The women shouted to Kerry, "That's a lie," and "What office are you going to run for next?"
The Times said one of the POW wives accused Kerry of "constantly using our own suffering and grief " for his political ambitions.
When asked if he planned to run again for political office, the Times reported Kerry replied only that "he was committed to political change and he would use whatever forum seemed best at the time."
The captured Vietnamese circular stated that previously, the dissent among U.S. military personnel largely existed only in the Army, but had expanded to the Air Force.
Kerry's use of Air Force POW families helped spread the dissent in a concerted way, Corsi maintained, getting the relatives to accept Binh's proposal and say, "Let's put an end to this."
The circular said the peace plan "not only solved problems concerning the release of U.S. prisoners but also motivated the people of all walks of life and even relatives of U.S. pilots detained in [North Vietnam] to participate in the antiwar movement."

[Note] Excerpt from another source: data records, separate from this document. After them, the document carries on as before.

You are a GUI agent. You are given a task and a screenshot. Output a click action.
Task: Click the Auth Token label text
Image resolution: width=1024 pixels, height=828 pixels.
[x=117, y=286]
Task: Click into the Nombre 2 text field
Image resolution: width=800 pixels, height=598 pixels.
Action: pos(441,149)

"Kerry, by holding the press conference, supports the argument that the antiwar movement is behind this plan," Corsi said.
The media event, consistent with plans developed and delivered in Hanoi, was "designed to have maximum impact emotionally on the antiwar community in the U.S.," he emphasized.
Corsi said the Kerry campaign's silence on the new discovery of the documents mirrors its unwillingness to respond to the charges of "Unfit for Command" until it was obvious the presidential candidate was suffering political damage.
"The charges in the new documents have been out there for a full day," he pointed out. "Had the documents not been authentic, the Kerry camp would have been all over them, to discredit them."